This work addresses three fundamental path-existence queries in dynamic undirected graphs: (1) whether there exists a $(u,v)$-path of length at least $k$, (2) whether there is a detour from $u$ to $v$ that is at least $k$ longer than the shortest path, and (3) whether there exists a $(u,v)$-path of prescribed parity. The paper proposes an efficient dynamic data structure supporting edge insertions and deletions, whose core innovation lies in a “lazy edge insertion” mechanism combined with localized maintenance of biconnected components. This approach circumvents known conditional lower bounds for short-path queries. Leveraging advanced dynamic graph techniques and refined amortized analysis, the structure achieves amortized update and query times of $2^{O(k^3)} \log n + O(\log^2 n \log^2 \log n)$ for the first two query types, while parity-constrained path queries are answered in $O(\log^2 n \log^2 \log n)$ time.

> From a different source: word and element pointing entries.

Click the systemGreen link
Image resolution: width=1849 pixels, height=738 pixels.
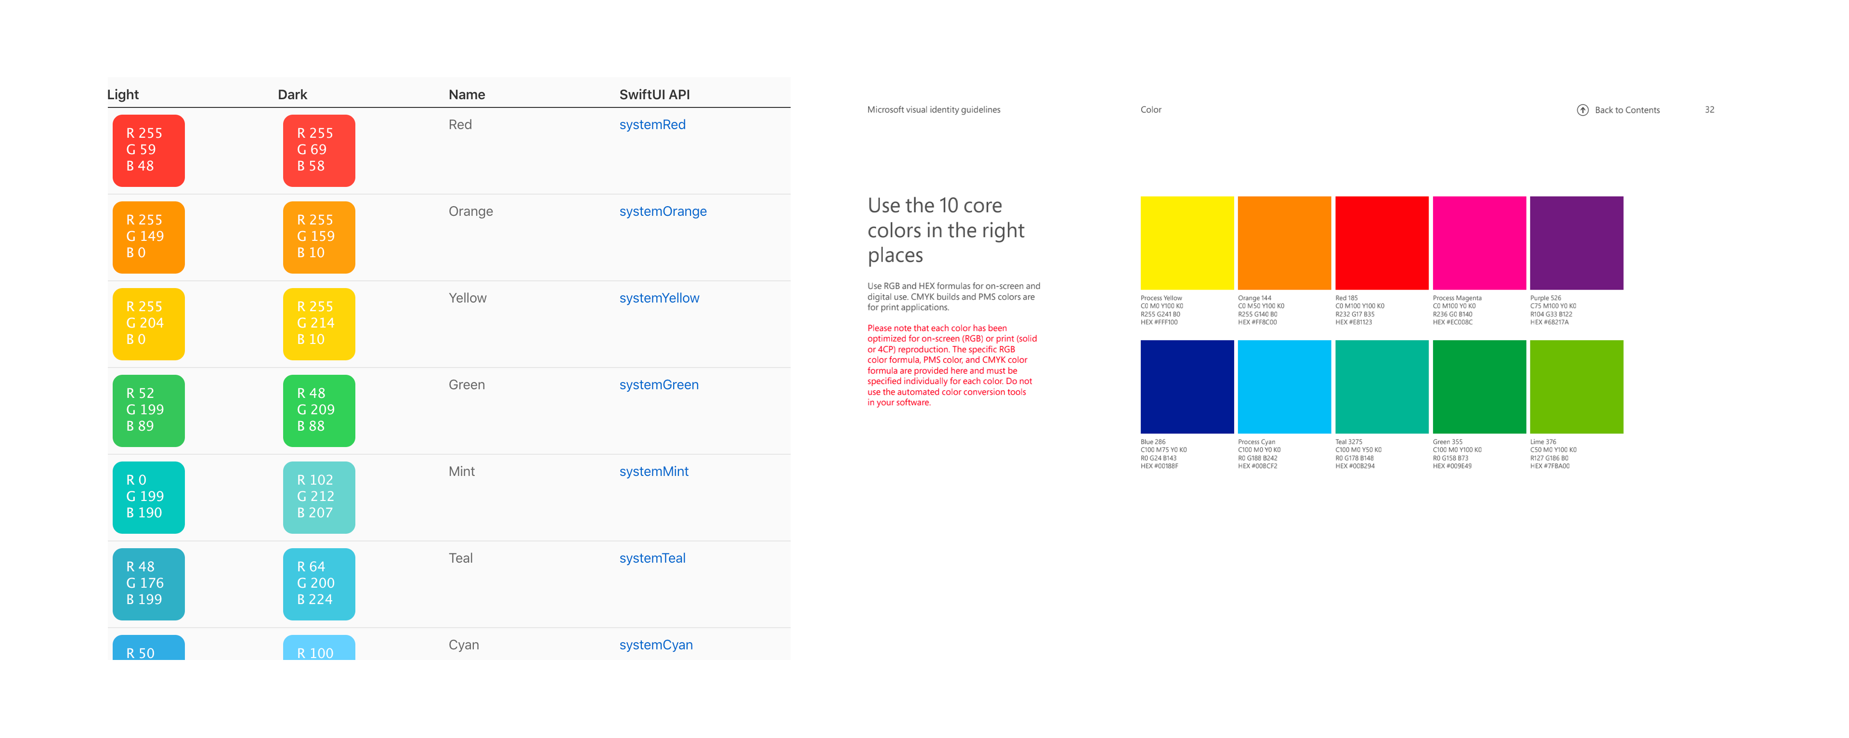coord(658,385)
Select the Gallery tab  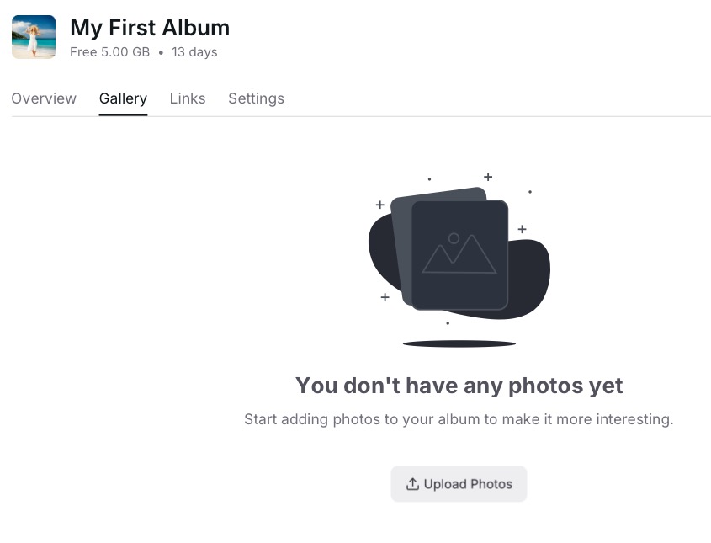tap(123, 98)
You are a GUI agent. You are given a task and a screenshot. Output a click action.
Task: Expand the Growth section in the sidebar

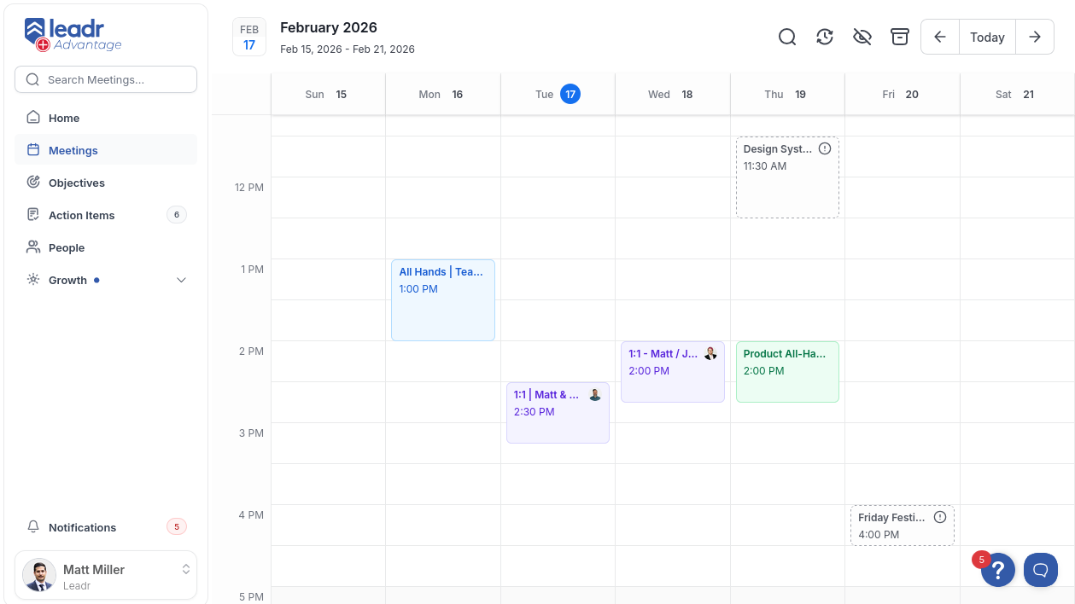coord(181,279)
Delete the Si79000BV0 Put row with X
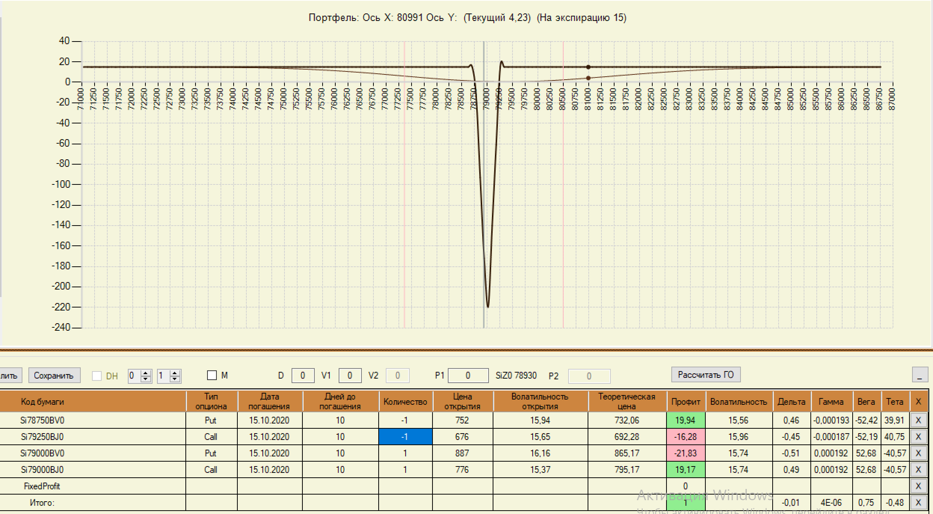Image resolution: width=933 pixels, height=514 pixels. [918, 453]

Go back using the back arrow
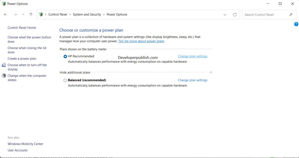6,15
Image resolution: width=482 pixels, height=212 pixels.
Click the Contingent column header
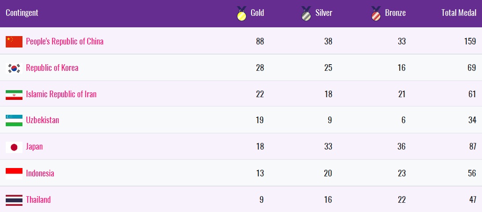tap(22, 13)
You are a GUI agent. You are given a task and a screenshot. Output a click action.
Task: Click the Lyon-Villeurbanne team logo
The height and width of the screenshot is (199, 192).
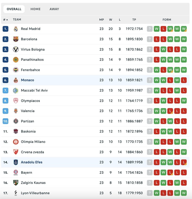point(16,193)
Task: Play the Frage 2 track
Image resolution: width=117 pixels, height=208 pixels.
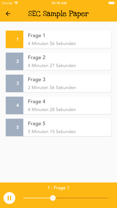Action: click(59, 61)

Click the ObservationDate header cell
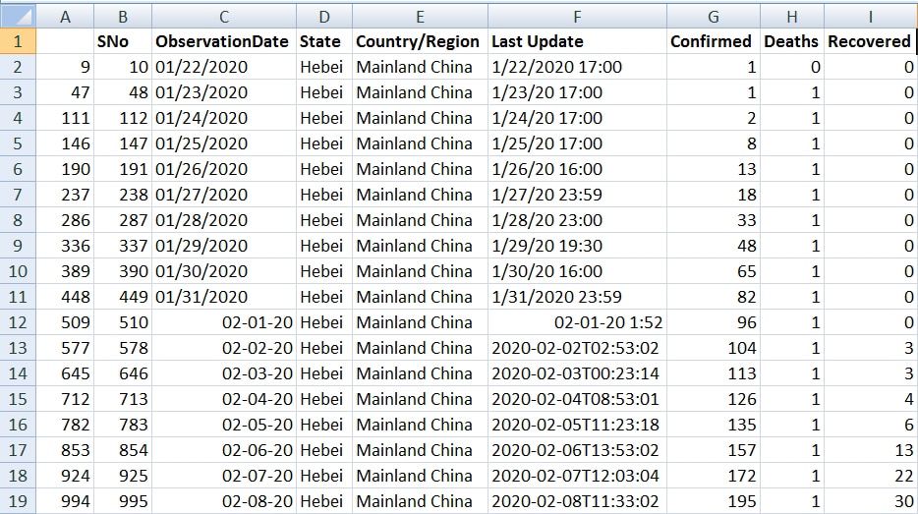pyautogui.click(x=222, y=41)
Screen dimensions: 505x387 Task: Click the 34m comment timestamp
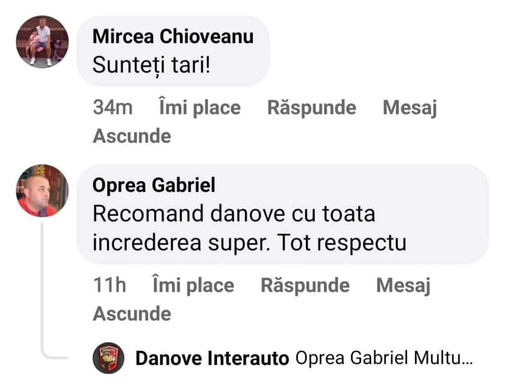click(112, 108)
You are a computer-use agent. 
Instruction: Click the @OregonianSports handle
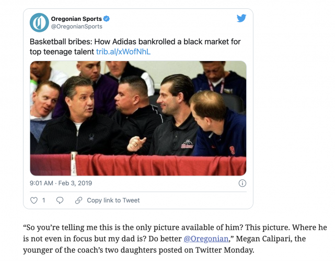(x=77, y=27)
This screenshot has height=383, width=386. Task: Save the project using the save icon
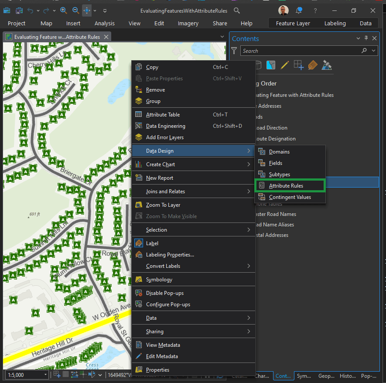[x=19, y=10]
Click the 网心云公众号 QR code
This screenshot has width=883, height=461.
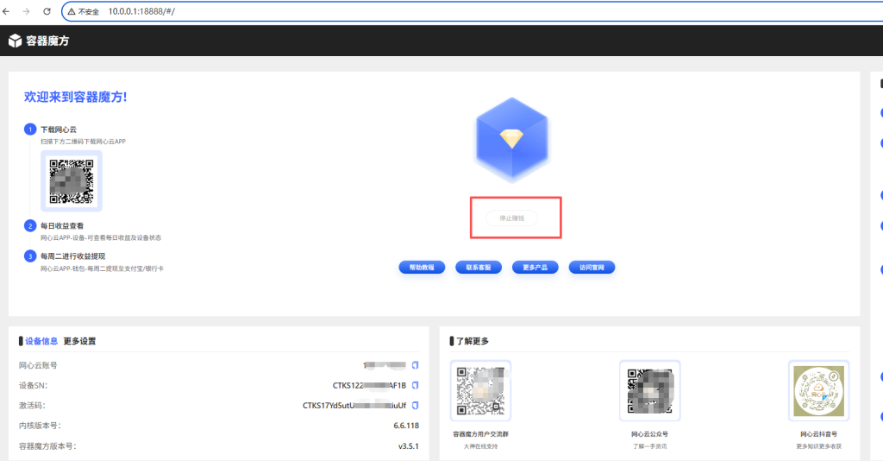click(649, 391)
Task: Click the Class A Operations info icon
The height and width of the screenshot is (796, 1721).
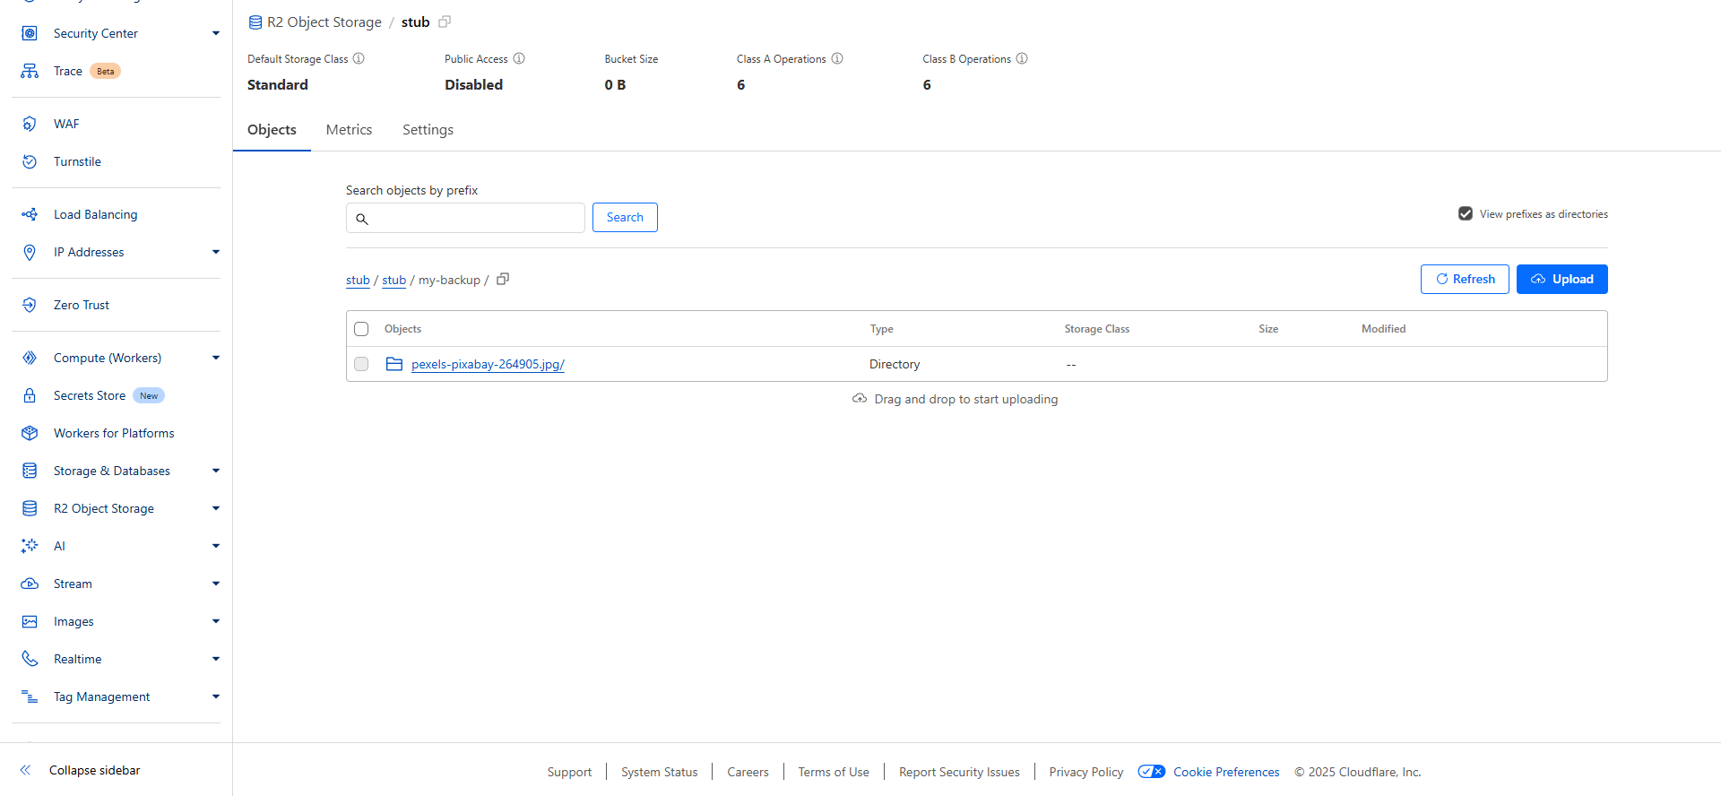Action: click(837, 59)
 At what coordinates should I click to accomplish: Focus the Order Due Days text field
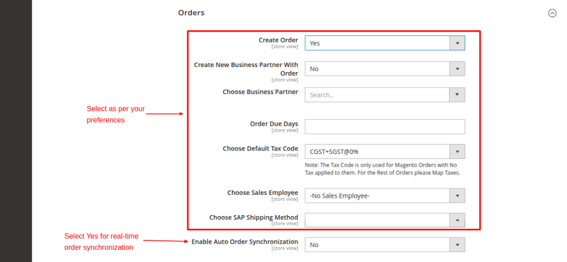click(384, 127)
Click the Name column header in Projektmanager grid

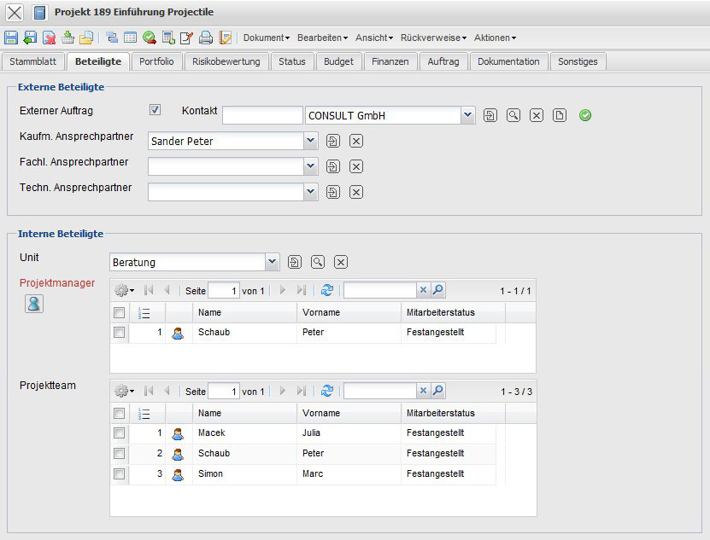(x=244, y=312)
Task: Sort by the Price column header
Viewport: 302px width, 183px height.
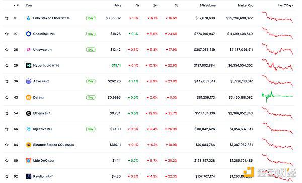Action: tap(118, 5)
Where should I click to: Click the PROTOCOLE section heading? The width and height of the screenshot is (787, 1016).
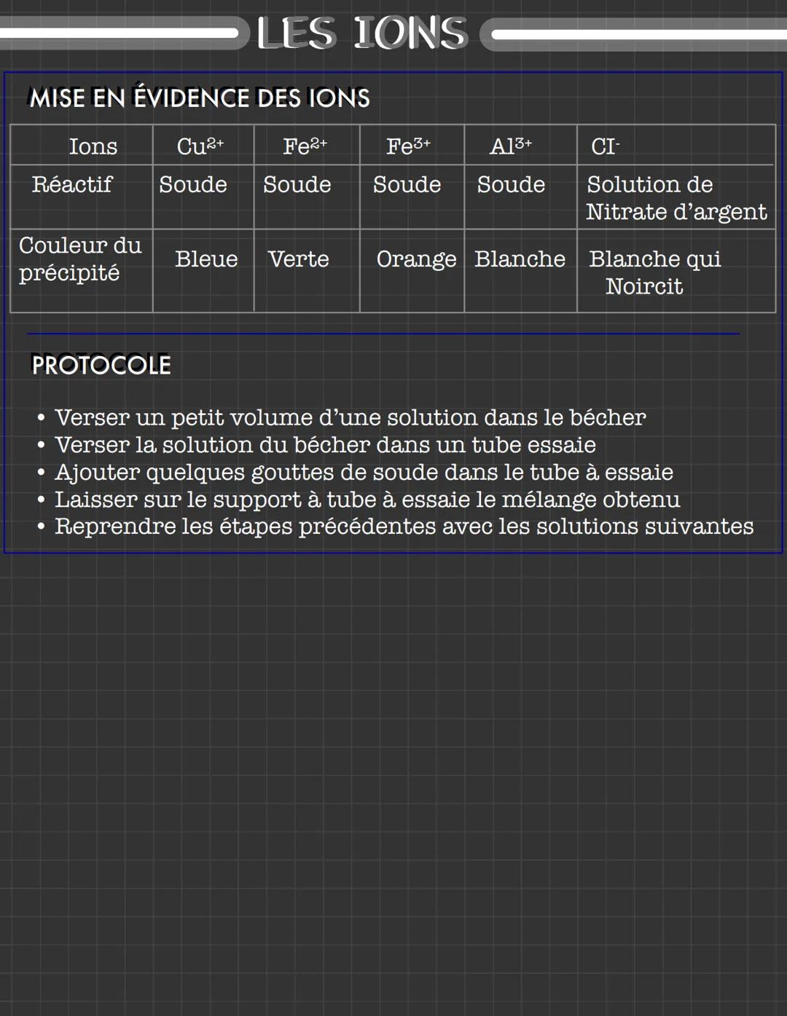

Fix a parameter $k\in \mathbf{N}$. We give dynamic data structures that for a fully dynamic undirected graph $G$, updated over time by edge insertions and edge deletions, can answer the following queries: - Long $(u,v)$-path: Given $u,v\in V(G)$, is there a path from $u$ to $v$ of length at least $k$? - Long $(u,v)$-detour: Given $u,v\in V(G)$, is there a path from $u$ to $v$ of length at least $\text{dist}_G(u,v)+k$? - Even/odd $(u,v)$-path: Given $u,v\in V(G)$, is there a path from $u$ to $v$ of even/odd length? The amortized time of executing an update or answering a query is $2^{O(k^3)} \log n + O(\log^2 n \log^2 \log n)$ in the first two cases, and $O(\log^2 n \log^2 \log n)$ in the last, where $n$ is the number of vertices of $G$. The first result is in sharp contrast with known conditional lower bounds for reporting paths of length at most $k$. Specifically, there is no data structure supporting queries about $(u,v)$-paths of length at most two in time $n^{o(1)}$ unless the Triangle Conjecture fails. Our main technical contribution is a mechanism of "delayed edge insertion" that works locally on the level of biconnected components.